I had to go to the mall to pick up a birthday gift for my cousin. Typically I can cruise in and out within a very short period of time. I was on the phone when I drove into the parking lot and noticed more cars but was half paying attention. As I walked inside it was like something hit me over the head. The holiday music blaring, walls to ceilings adorned with shiny giant-sized ornaments, scads of point of purchase displays, fragrance samplers spraying, reaching out and fake smiling, weird aggressive people at kiosks being confrontational...it was like a SWAT team eyeing me and everyone else with a human pulse. Even Santa was there in his center-of-the-mall residence with a line over an hour long. It sucked.
I was in line at the store buying my cousin's gifts and needed to wait behind three young girls. Maybe they were 13 or 14. They were cute and funny looking and sounded alike. I couldn't help but overhear their discussion of begging their parents to let them go to Black Friday. Two of the girls were insisting that they would find a way to convince their parents to go. Whereas the third kept saying, "Guys, we can just convince them to let us use their credit cards and get the deals online."
So my brief, hectic mall encounter gave me quite a slice-of-life outlook on this holiday season. The economy is said to be in a bad state, the housing market is still stuck at an all-time low, gasoline prices are high and still said to go up, there's a slew of ads dominated by political messages from those running for president, and we have the Writer's Guild strike. Even with all of this, parking spots were hard to find and people walked with bags in hand.
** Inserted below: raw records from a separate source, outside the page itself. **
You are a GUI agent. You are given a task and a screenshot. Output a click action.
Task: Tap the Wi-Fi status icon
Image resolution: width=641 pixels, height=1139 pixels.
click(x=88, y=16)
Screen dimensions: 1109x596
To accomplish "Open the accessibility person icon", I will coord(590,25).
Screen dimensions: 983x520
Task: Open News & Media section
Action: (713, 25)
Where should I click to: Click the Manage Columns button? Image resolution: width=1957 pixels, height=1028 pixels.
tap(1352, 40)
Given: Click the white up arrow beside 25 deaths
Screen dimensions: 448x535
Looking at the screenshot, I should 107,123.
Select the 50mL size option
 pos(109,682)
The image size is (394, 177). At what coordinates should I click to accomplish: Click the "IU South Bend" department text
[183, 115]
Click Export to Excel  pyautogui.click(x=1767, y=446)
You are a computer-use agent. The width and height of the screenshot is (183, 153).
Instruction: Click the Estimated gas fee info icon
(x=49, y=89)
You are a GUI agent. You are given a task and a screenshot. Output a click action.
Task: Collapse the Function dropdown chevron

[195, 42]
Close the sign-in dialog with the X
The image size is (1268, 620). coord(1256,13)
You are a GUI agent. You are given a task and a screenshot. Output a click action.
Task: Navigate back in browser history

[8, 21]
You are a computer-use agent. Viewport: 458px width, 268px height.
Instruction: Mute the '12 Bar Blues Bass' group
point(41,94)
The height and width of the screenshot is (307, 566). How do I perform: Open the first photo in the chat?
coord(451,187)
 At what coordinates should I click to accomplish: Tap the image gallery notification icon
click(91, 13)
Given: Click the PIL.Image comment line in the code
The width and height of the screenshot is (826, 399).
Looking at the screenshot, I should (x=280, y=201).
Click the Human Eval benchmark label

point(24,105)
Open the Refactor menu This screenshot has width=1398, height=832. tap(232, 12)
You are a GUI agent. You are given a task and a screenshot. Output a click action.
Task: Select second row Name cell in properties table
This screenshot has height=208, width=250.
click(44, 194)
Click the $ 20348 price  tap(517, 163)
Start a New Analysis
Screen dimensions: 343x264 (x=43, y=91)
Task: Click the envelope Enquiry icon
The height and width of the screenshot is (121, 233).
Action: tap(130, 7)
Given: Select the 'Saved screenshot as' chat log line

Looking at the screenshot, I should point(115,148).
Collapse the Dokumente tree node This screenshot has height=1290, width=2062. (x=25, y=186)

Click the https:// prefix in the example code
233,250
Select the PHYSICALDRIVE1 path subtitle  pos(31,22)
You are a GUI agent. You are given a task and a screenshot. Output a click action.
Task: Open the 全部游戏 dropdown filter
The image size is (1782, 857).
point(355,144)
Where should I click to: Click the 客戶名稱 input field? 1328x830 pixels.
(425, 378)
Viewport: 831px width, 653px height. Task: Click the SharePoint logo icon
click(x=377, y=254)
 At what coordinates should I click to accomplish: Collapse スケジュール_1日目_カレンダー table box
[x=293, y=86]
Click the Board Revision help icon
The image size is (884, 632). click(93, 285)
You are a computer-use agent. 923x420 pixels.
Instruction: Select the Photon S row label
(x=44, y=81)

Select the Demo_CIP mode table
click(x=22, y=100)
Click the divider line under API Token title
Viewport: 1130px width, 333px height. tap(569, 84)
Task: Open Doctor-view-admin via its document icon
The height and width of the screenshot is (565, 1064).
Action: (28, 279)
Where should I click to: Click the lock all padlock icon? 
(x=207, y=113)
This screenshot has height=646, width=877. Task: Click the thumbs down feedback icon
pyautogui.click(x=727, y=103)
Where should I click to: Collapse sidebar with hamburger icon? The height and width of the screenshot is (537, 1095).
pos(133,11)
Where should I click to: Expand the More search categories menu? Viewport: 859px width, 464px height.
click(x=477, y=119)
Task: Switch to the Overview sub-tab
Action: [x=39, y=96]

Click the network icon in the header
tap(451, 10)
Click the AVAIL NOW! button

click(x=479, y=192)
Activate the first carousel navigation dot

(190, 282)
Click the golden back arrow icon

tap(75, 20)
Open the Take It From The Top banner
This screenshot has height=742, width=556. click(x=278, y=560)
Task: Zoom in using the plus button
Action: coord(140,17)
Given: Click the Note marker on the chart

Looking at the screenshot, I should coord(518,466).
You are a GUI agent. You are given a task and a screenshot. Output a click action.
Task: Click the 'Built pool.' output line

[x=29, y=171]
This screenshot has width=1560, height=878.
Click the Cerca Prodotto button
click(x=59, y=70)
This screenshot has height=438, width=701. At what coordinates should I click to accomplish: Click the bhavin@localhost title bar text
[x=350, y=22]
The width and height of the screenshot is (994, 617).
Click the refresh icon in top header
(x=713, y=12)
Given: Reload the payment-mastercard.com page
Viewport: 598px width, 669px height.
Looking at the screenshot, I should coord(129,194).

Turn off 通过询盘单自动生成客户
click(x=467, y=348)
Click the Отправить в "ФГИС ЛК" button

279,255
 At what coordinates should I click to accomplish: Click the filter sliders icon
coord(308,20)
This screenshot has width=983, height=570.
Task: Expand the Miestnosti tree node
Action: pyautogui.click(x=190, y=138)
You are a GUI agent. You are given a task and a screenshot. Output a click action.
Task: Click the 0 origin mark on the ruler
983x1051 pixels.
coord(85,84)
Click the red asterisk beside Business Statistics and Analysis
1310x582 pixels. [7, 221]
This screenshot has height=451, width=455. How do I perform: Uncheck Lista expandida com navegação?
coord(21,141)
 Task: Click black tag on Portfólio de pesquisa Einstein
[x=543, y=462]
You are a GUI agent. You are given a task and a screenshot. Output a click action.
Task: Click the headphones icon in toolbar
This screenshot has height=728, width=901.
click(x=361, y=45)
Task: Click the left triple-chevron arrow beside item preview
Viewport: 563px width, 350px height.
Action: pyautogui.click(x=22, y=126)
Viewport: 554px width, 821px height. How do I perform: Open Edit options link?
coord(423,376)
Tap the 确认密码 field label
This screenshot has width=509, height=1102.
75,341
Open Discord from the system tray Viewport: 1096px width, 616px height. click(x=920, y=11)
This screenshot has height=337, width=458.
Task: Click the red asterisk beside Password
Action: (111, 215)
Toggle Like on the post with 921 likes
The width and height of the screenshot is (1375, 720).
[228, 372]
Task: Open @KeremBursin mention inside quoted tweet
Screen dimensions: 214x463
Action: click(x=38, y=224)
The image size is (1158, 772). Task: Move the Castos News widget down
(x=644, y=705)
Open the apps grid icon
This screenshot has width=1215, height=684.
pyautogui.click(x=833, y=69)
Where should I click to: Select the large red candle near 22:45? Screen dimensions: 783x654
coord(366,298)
out the stats to see what was really going on (or predicted to happen). Sure enough, it was an optimistic outlook. A recent Maritz Research Group poll found that 37% of respondents plan to shop on Black Friday, vs. last year's 34% who
said they would. Those who plan to shop on Black Friday say they will spend $790 overall on their holiday purchases, compared to $637 for all shoppers combined.
Other findings include:
· The overall average spend this holiday season will be $637, down 10% from 2006.
· One-quarter of all respondents said they would spend less this year, with 50% citing "less money to spend this year" as the primary reason.
· Respondents with household incomes of $100,000 or more says the report, will shop at significantly higher levels (45%) on Black Friday than those in the lowest income group of less than $25,000 (30%).The generational implications of these Black Friday shoppers looks like this:
· 59% of Gen Y respondents plan to shop
· 46% of Gen X will be there
· Only 23% of Boomers
· And 21% of the Silent Generation
The planned shopping locations are said to be:
Best Buy 43%
Circuit City 21%
Victoria's Secret 17%
Cyber Monday, the first Monday after Thanksgiving is said to be the day when all of us go back to work. Of course it assumes many of us do non-work-related activities that day as well. In fact, 58% of all online shopping is typically done in the workplace, but 88% of Cyber Monday shoppers made purchases from the office. Last year, Cyber Monday sales totaled $687 million, up from $484 million in 2005. [Source: http://blog.fastcompany.com/archives/2006/11/28/cyber_monday_vs_black_friday.html}
Depending on the source, you'll find statistics that claim search engine queries increase by as much as 20%. Online ads are said to generate higher conversions due to strong call-to-action copy touting sales and deals.
So my dear readers, what are your predictions about the volume of sales in the brick-and-mortar versus click-and-mortar post-Thanksgiving hoopla? Well for this writer, I can't even prepare for cooking and entertaining, let alone shopping. So with that I give thanks we are busy and wish you the same. I'll be back to report how it all netted out. Happy Turkey Day to you and yours.